Né le 25 octobre 1965 à Antony, dans les Hauts-de-Seine, Pap Ndiaye a des origines sénégalaises par son père, tandis que sa mère est issue d'une famille d'agriculteurs de la Beauce. Alors que le père de famille repartira au Sénégal très tôt, c'est cette femme, Simone, professeure de sciences naturelles dans un collège, qui va élever seule ses deux enfants, Pap Ndiaye, mais aussi la future romancière Marie NDiaye (chacun a choisi une graphie différente pour son nom de famille).

Pap Ndiaye, qui passera son enfance et sa jeunesse à Bourg-la-Reine, a toujours évolué dans un cocon où le savoir et l'apprentissage étaient primordiaux, selon les différents portraits qui ont été faits de lui. Il obtient le bac au lycée Lakanal de Sceaux et se dirige immédiatement vers une classe préparatoire littéraire au prestigieux lycée parisien Henri IV. Son parcours universitaire sera brillant, Pap Ndiaye sortira diplômé de l'École normale supérieure de Saint-Cloud et obtiendra un doctorat à l'École des hautes études en sciences sociales (Ehess).

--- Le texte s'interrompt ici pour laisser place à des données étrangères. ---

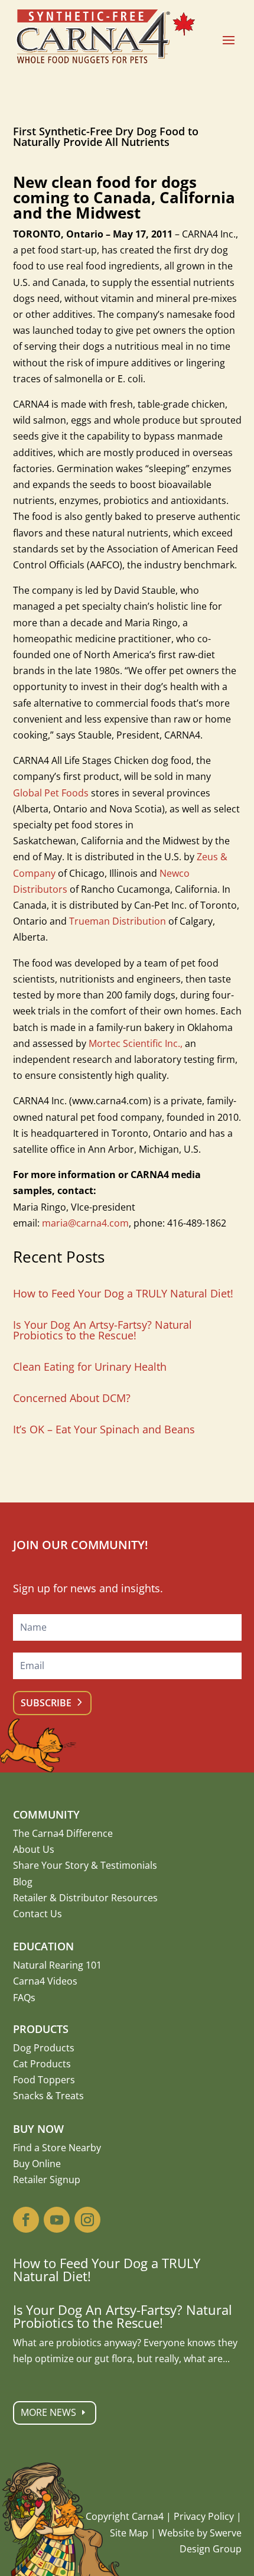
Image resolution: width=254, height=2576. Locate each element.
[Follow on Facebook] (26, 2220)
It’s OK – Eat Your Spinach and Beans (104, 1429)
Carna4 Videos (45, 1981)
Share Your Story (51, 1865)
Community (46, 1814)
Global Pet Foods (51, 792)
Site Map (129, 2532)
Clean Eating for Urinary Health (90, 1366)
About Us (33, 1849)
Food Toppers (44, 2079)
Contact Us (37, 1913)
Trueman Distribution (117, 921)
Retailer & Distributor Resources (85, 1897)
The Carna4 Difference (63, 1833)
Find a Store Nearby (57, 2147)
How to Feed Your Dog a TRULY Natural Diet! (123, 1293)
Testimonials (128, 1865)
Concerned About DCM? (72, 1398)
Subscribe (46, 1702)
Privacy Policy (204, 2516)
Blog (22, 1881)
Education (43, 1946)
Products (41, 2029)
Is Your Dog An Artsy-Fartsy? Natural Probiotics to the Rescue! (102, 1330)
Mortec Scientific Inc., (136, 1043)
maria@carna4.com (85, 1223)
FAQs (24, 1997)
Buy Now (38, 2129)
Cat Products (42, 2063)
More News (48, 2412)
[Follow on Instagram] (87, 2220)
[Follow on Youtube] (57, 2220)
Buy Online (37, 2163)
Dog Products (43, 2047)
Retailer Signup (46, 2179)
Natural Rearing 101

"Le monde des enseignants est le mien depuis toujours. Ma mère fut professeure de sciences naturelle à Bourg-la-Reine", a d'ailleurs souligné le nouveau ministre de l'Education nationale, vendredi 20 mai, lors de la passation de pouvoir avec Jean-Michel Blanquer, rue de Grenelle. L'historien en a également profité pour rendre hommage à l'ensemble de ses professeurs. "J'ai une pensée pour tous les enseignants qui m'ont éduqué", a-t-il déclaré, assurant : "Je suis un pur produit de la méritocratie républicaine."

Un ministre de l'Education nationale déjà sous le feu des critiques

Pap Ndiaye va devoir relever de nombreux défis à l'Education nationale, alors qu'un chantier de rénovation du système éducatif, ambitieux mais encore flou, est attendu lors de ce second quinquennat d'Emmanuel Macron. La tâche s'annonce particulièrement ardue. D'ici là, l'un des premiers chantiers du nouveau ministre de l'Education devrait être la réintroduction des mathématiques dans le tronc commun au lycée.

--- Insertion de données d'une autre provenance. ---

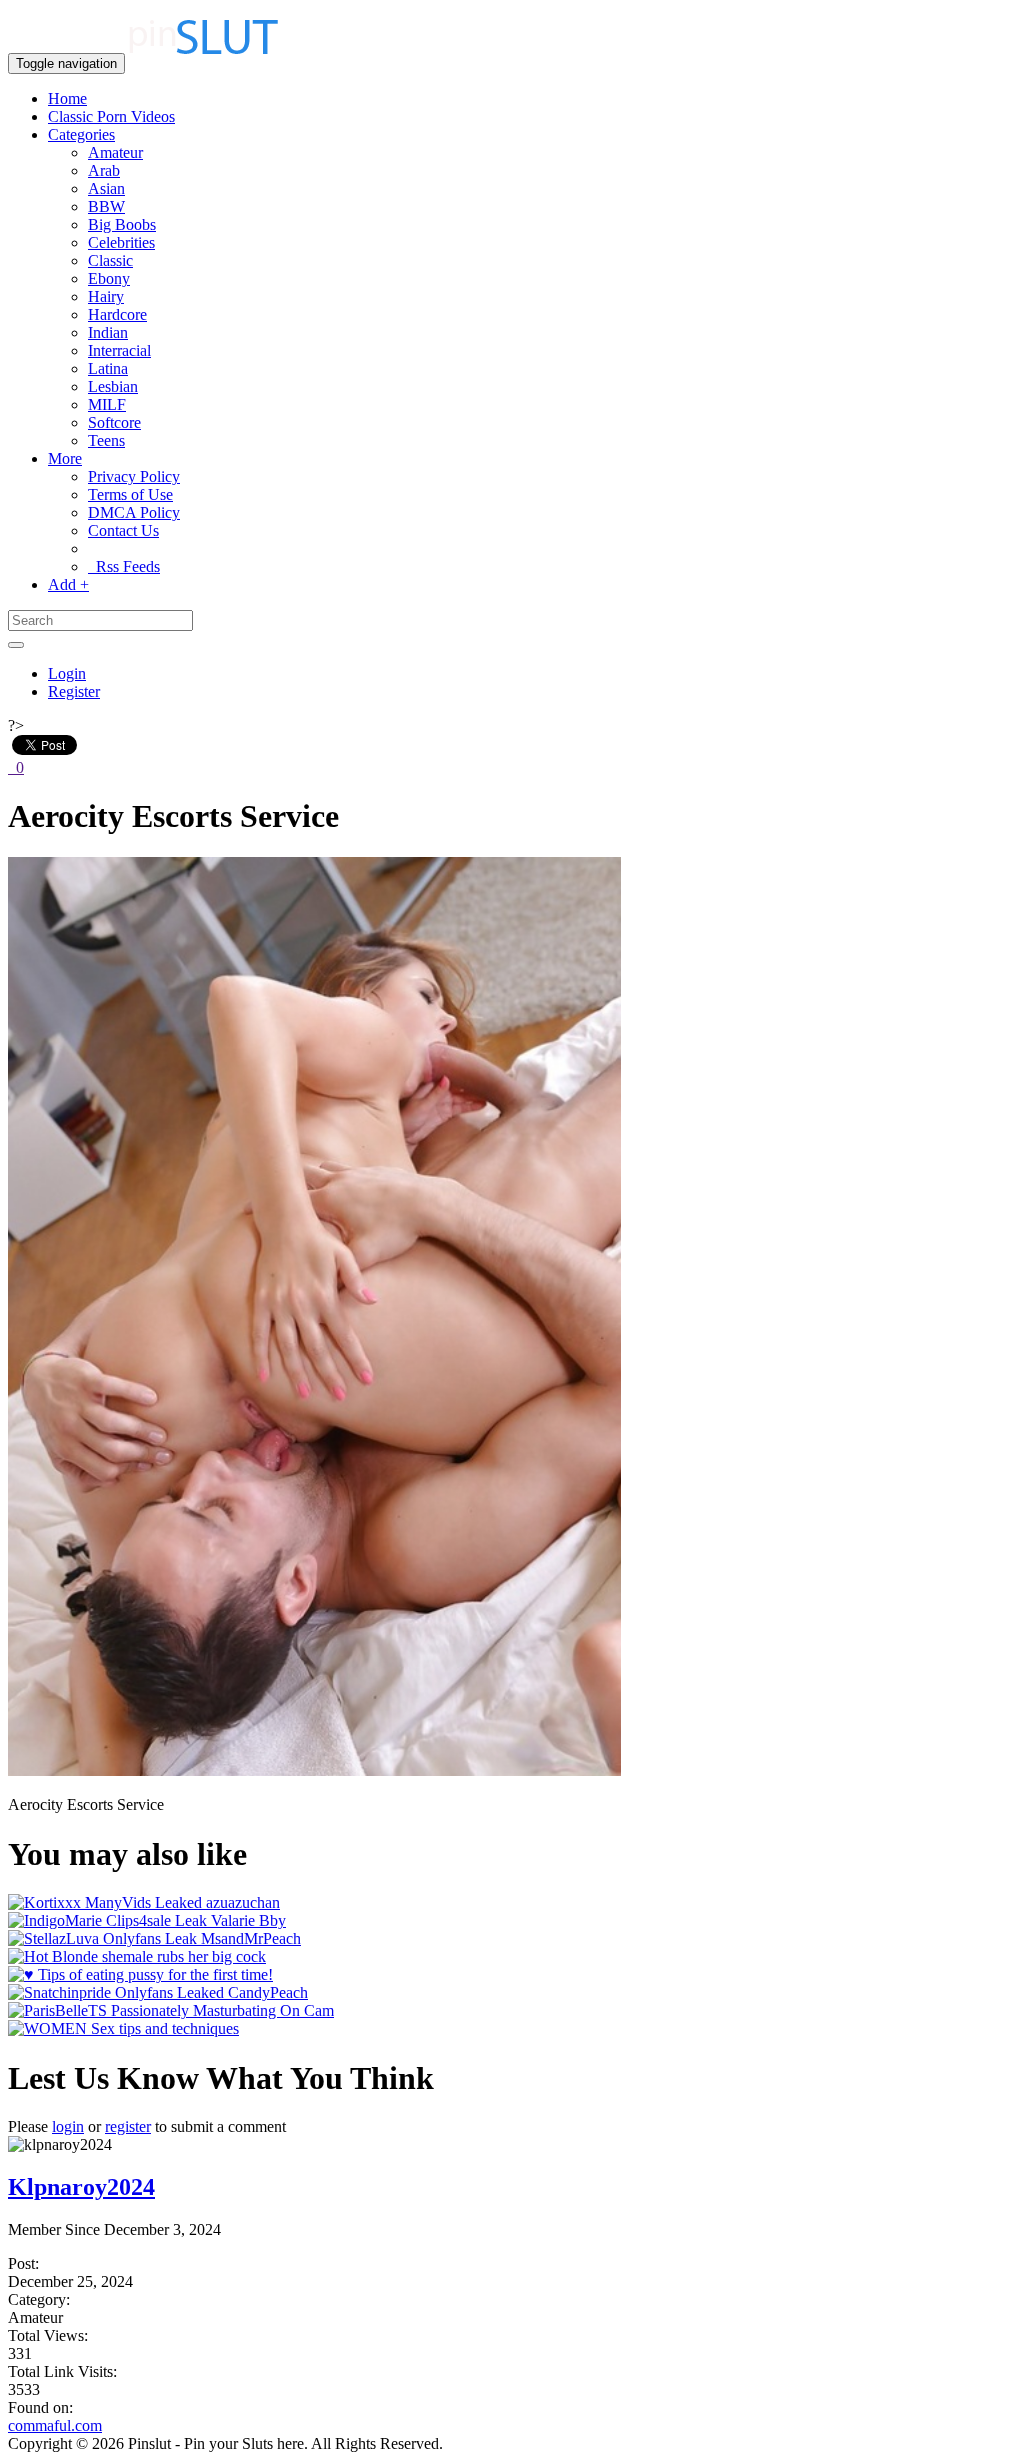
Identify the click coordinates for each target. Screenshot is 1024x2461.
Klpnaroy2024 (81, 2187)
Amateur (115, 152)
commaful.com (55, 2425)
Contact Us (123, 530)
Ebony (109, 278)
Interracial (119, 350)
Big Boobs (122, 224)
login (68, 2126)
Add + (68, 584)
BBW (106, 206)
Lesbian (113, 386)
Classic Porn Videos (111, 116)
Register (74, 691)
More (65, 458)
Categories (81, 134)
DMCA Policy (134, 512)
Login (67, 673)
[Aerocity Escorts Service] (314, 1770)
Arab (104, 170)
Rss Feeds (124, 566)
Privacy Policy (134, 476)
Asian (106, 188)
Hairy (106, 296)
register (128, 2126)
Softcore (114, 422)
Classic (110, 260)
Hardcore (117, 314)
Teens (106, 440)
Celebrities (121, 242)
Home (67, 98)
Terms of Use (130, 494)
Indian (108, 332)
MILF (107, 404)
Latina (108, 368)
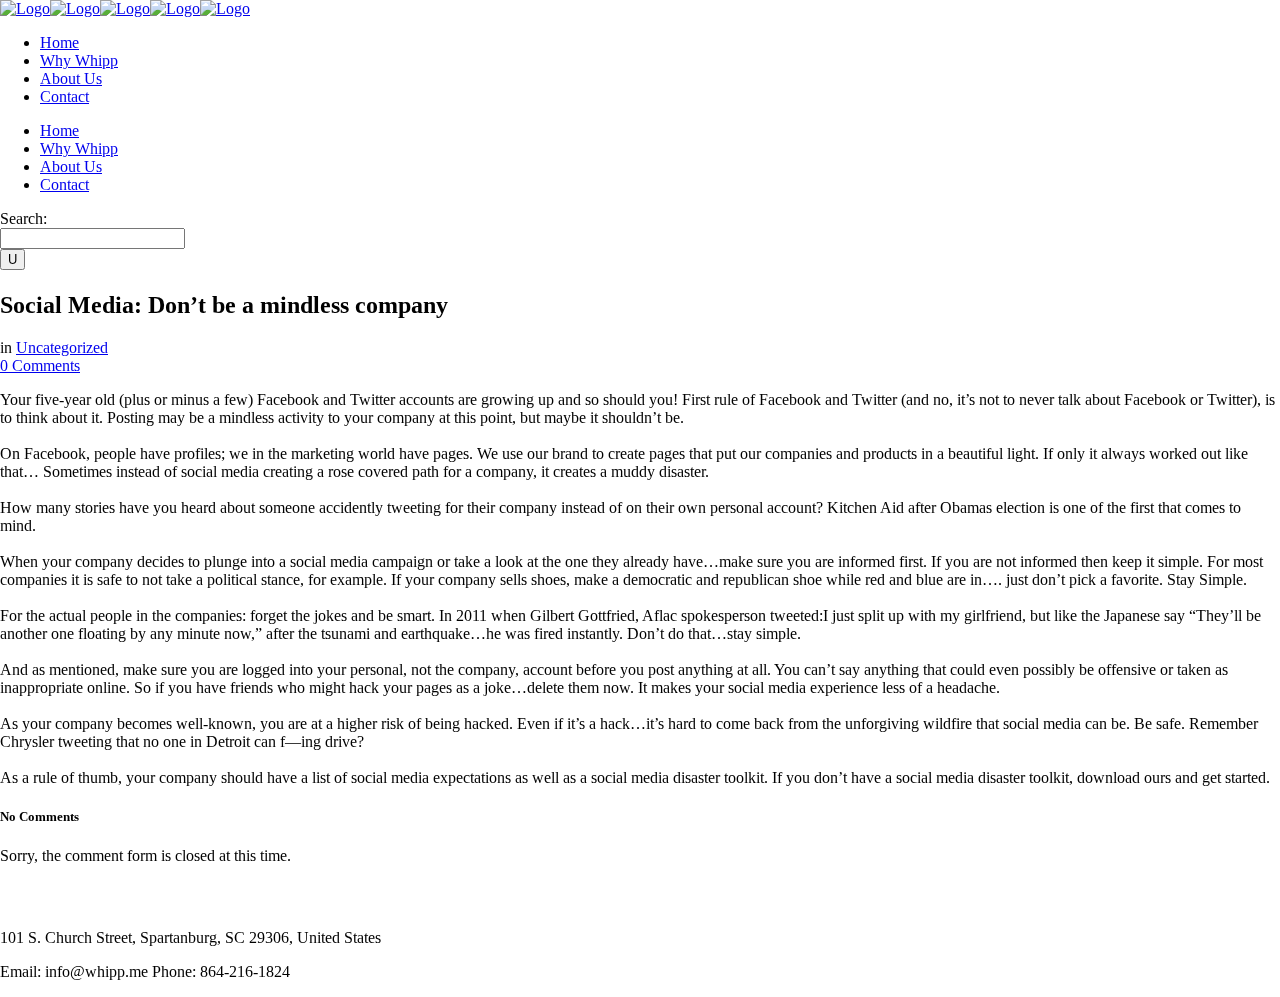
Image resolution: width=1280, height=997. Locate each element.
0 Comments (40, 365)
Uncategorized (62, 347)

"Cette fonction [de ministre] n'est pas l'affaire que d'un homme. C'est celle de la République. J'appréhende cette tâche avec modestie et avec toute la bonne volonté intelligente qui est la mienne", a confié Pap Ndiaye, affirmant que "toutes [s]es forces sont au service de la jeunesse de ce beau pays, de ce beau ministère, de la vie, de la France". Si on s'étonne du "grand écart après Blanquer" d'aucuns saluent une forme de "rééquilibrage" avec "un ministre qui écoute les enseignants, connaît les enjeux".

La nomination de Pap Ndiaye au ministère de l'Education nationale n'a pourtant pas plu à tout le monde. A l'extrême droite de l'échiquier politique tout particulièrement, les critiques n'ont pas tardé à fuser. Marine Le Pen la première a fustigé la nomination d'un "indigéniste assumé", tandis que le porte-parole du Rassemblement national, Julien Odoul, a déploré l'arrivée d'un "militant immigrationniste". "Cette nomination dépasse les bornes de la provocation", a-t-il renchérit. 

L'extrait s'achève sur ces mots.